Here is a short six minute video with Patrick at BlackHat 2015

https://www.youtube.com/watch?v=yHZ9XGvNeik

Vlk, PLEASE advance Avast for Mac faster then the rest of the SLLLLOOOWWWW development cycle that AV companies are doing on OS X AV. Maybe a collaboration with Patrick Wardle and Avast would be a WIN WIN for Avast.

.

[ol]- Well, the latest AV-TEST test is defective by design. A serious
test can never mix products (or their setups) in a single test where
some of them scan the files (Avast) and some of them don’t (all others).

What they did is, they downloaded several GB of compressed archives
(DMGs) and measured the performance impact by download time
measurement. The problem is, none of the products, or more precise their
fileshields, does scan compressed files. Even Avast’s file shield does not
scan them. Also note, that there were no infected files among the test files,
so AV-TEST could’t even have any evidence whether the files are scanned
by the AVs or not…

When the Webshield is ON in Avast, it does archive scanning (to a certain
file size limit) which of course takes a significant amount of time. As Avast
was the only product in test with a webshield scanning the archives (or with
a webshield at all) the results are as they are.

If they wanted to test the products in default configurations, they still could
do this right. In a serious test, the products would than either be penalized
by resource consumption or by scan results. What they did instead is a test,
where they test all but one product on doing nothing and one product on
doing archive decompression and scanning…

  • The mac engine is written in C++ with some assembler parts, so there is
    no better alternative. Using Swift would actually make it probably more than
    10 times slower…

  • The Avast Mac engine is exactly the same as the Windows engine, so
    everything that you understand under “heuristic engine” that runs in the PC
    engine runs in the Mac scans as well.[/ol]
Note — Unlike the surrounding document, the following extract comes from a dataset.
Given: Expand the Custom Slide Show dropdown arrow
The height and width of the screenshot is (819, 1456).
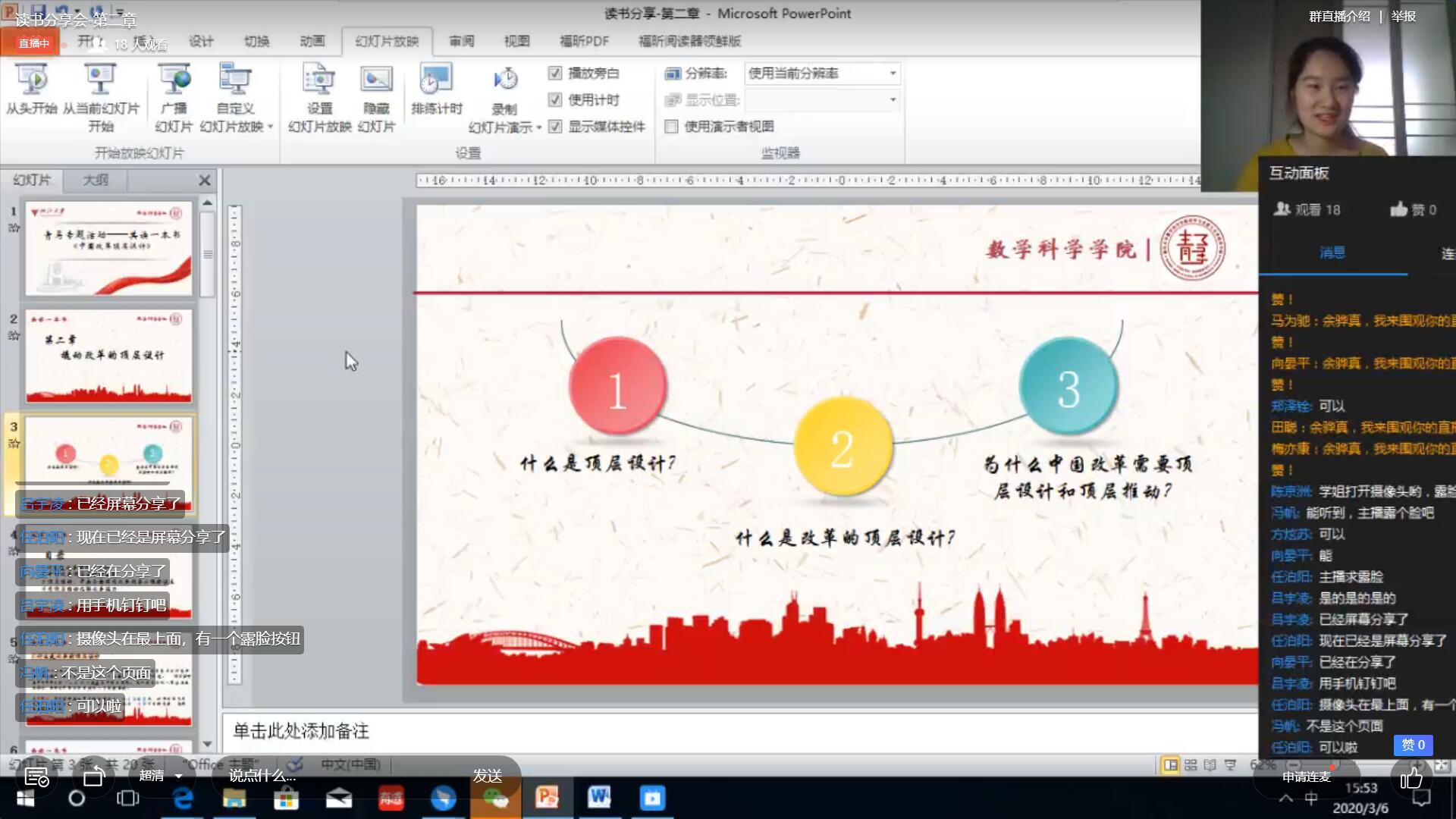Looking at the screenshot, I should [270, 127].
As for #3, Patrick Wardle has stated there is NO Mac AV on the market that has a heuristic engine, they are ALL simple definition scanners. I guess I would have to take his word on that one. He has tested all of names including Avast for Mac with very simple zerodays and ZERO Mac AVs caught simple malware that had a bit or two changed of commonly known malware. He said any AV with a good heuristic would have pick it up right away.

Well, such experiments only show, if there are heuristic detections for certain file
types, not if the engine is capable of doing heuristic detections in general. In case
of Mac malware there may be no reason to do such scans at the moment as there
may not be a real malware spreading with modifications.

Because of performance reasons, we always try to do only the detections required
(= for malware that is really “out there”). In fact the whole detection processing is
more and more based on statistical data.